Sometimes I wondered why people enjoying being alive. Really, life was just one big journey to death anyway. As the first week of summer was easing by, I was starting to question whether it was worth it at all.
When Willow called me up and asked if I was free, I decided it might do me some good to get some air. It was summer; we were supposed to be soaking up the city in through exposed skin. I should not have been moping about, wondering when things became so damn hard.
Willow and I had sort of clicked right when she'd showed up. I pinned it on the fact that we were both quiet. We both saw the beauty in a drawn out silence, and that made it easier to be together. But mostly hanging out with her made me feel guilty, because she and her brother were the only two people I knew with reasons to be so miserable. I didnt understand how they could muster a smile when their parents were dead, or why I cried myself to sleep over all the little things that would go away.
I pinned my bangs back with a black bow, ran my fingers through the straight strands. The blue stood out so well against the platinum blonde. The black around my eyes stood out so well against my pale face. And the damned slashes on my wrist stood out against the white skin even better.
A taxi dropped me at Enlighten, the cafe where Willow had suggested we meet. I thought about getting some coffee, but in the end I settled into the corner booth and waited. Watched the people as they passed. Wondered what they were hiding.
When at last Willow arrived, it was in a rush of perfection. The breeze toyed with her hair as she entered the dim lit room, and her cheeks were slightly rosy from the walk. She smiled when she saw me; I tried to do the same.
"Sorry it took so long," she murmured as she slid into the booth across from me. I only shrugged. "You look really good," Willow added. "How's your summer going?"
I didnt remind her it had only been a week. Or that I didnt have a life to begin with. "It's been dull," I said instead. "I did go visit Riley once."
Willow nodded. As far as she knew, we were friends. The hopeless romantic in her probably expected us to fall head over heels in love. I could never bring myself to tell her we were only pawns in each other's pain.
"C'mon," She said then. "Let's get out of here." I knew she only meant out of Enlighten, into the brilliance of the light, but no combination of words had ever sounded so good.
"Can you believe we only have a year left?" Willow was looking in every direction but at me, taking it all in with wide eyes like she did. I nodded in response to her, not really caring if she saw. I didnt want t think about school, not on the first week of summer. Not when the voice was reminding me that I could clock out whenever I wanted.
My friend must have realized I wasnt in the mood for talking, and so we walked on in silence, past the stores and the gossiping women and the teens sharing cigarettes. I could have used one right about then.

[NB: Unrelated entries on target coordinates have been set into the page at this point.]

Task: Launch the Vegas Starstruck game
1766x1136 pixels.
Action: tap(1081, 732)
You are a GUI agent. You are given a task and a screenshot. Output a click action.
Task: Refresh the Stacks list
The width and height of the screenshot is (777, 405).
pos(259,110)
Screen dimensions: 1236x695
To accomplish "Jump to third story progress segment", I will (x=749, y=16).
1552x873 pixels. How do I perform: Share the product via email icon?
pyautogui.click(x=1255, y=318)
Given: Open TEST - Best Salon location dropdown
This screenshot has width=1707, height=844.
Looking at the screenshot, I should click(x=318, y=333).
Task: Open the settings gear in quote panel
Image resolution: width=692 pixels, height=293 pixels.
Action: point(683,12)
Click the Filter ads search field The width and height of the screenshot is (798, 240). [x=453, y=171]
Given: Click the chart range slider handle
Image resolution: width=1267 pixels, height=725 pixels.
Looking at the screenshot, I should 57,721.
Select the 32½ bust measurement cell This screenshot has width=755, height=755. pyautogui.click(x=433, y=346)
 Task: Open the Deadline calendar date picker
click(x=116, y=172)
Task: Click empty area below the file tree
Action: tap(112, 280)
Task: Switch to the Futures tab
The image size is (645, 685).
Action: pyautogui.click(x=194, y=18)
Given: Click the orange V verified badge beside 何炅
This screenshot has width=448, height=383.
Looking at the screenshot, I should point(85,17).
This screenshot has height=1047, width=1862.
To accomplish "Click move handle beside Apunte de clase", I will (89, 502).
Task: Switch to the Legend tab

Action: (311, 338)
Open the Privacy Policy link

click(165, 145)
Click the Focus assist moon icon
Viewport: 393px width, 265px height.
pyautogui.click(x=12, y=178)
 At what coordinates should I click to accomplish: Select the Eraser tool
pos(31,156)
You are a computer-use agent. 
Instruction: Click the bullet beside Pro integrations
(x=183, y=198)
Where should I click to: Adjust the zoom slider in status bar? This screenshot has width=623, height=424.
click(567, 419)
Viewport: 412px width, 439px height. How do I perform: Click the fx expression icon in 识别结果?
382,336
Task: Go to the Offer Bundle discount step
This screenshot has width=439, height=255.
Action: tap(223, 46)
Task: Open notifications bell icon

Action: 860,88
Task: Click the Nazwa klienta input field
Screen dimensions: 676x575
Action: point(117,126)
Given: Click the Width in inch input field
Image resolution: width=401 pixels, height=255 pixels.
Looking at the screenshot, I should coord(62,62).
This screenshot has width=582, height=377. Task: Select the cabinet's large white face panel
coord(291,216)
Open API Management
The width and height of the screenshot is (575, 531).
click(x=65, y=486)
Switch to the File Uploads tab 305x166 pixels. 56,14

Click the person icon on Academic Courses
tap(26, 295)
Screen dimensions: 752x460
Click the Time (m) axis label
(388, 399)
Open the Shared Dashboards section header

We were passing the Met on our way towards the park when I heard a deep voice shouting out. Doubting it was directed at us, I kept on walking. Only did I stop when I realized that Willow was no longer beside me, but frozen in her tracks. Her white blonde hair, almost the same shade as mine, hung flawlessly about her slender face.
Before I could ask what she had stopped for, a dark haired boy had approached her. Something struck me as vaguely familiar about him, but I just couldnt place it.
I thought about going to them, but decided to stay where I was. Because everyone needed someone sometimes, and I was in no state to be that person for Willow. Or anybody, really. So I plopped down on the steps of the Met, like so many before me, and I let someone else do the being there.